### SHORT TASK
Reproduce the data word for word, starting with the line that contains "The height and" and continuing through the end of the data, leaving out the pictures.

### SUPPLIED RECORDS
++++++++++++++++++++
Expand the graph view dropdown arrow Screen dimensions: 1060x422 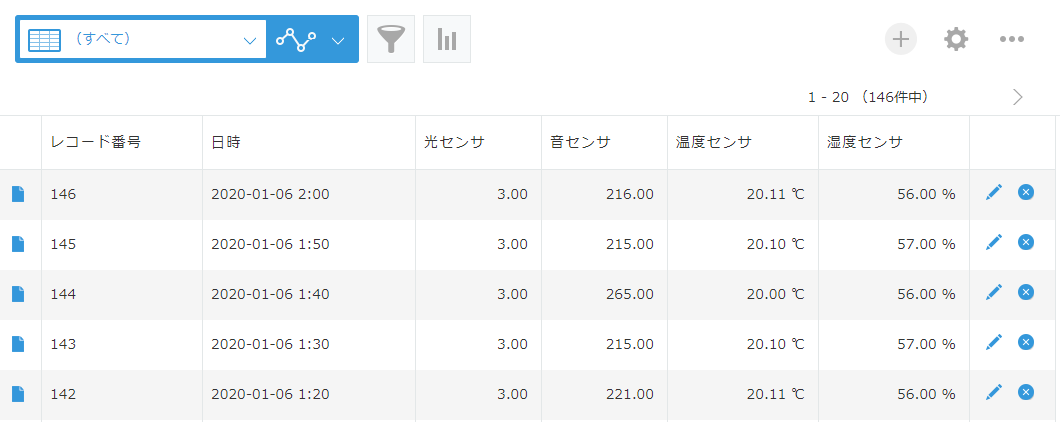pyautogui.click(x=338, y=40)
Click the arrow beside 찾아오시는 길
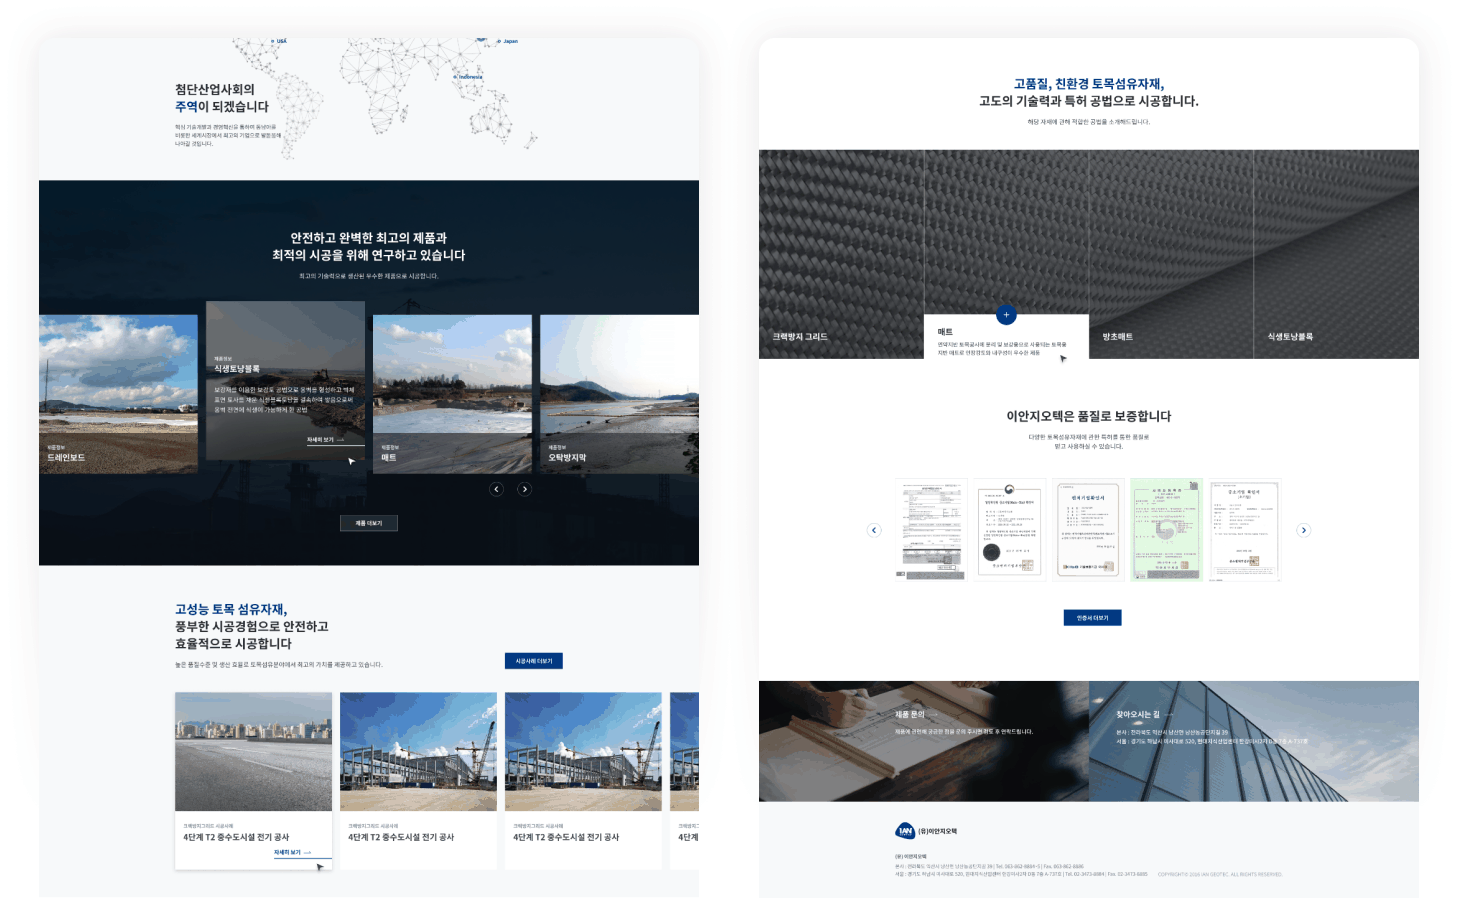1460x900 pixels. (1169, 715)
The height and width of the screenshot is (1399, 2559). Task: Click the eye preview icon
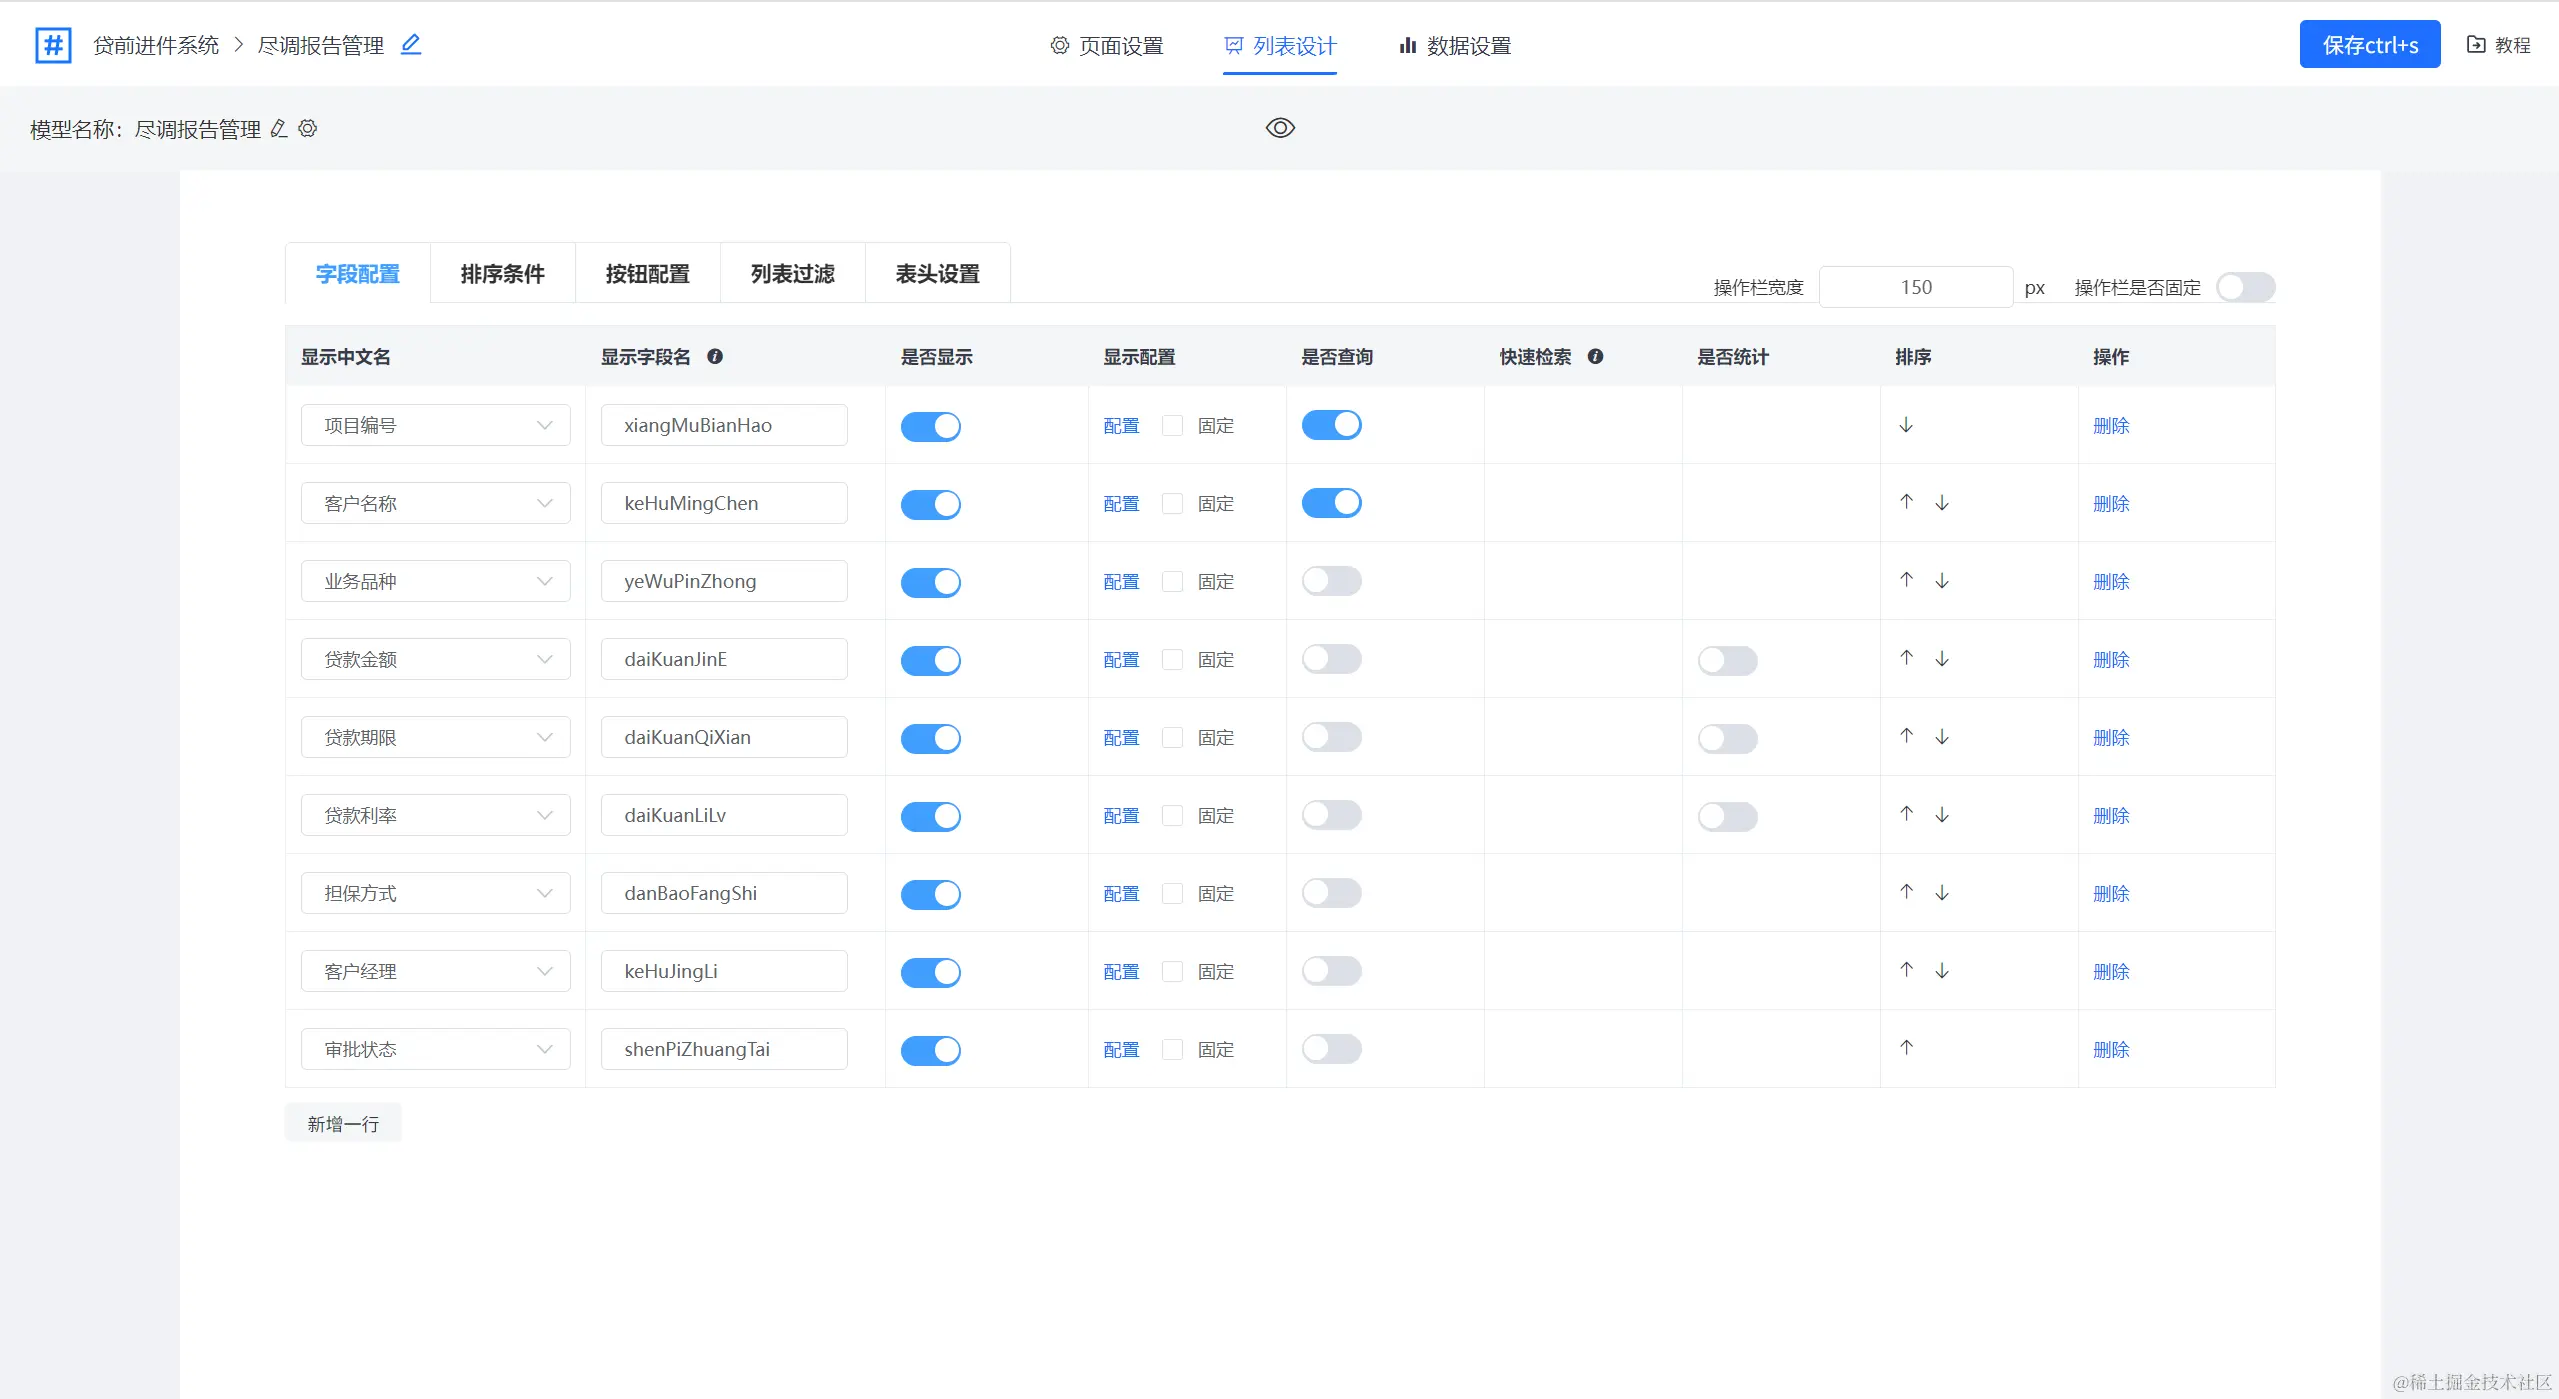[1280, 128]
++++++++++++++++++++
### COMPLETE ANSWER
The height and width of the screenshot is (1399, 2559). Task: Click the eye preview icon
[1280, 128]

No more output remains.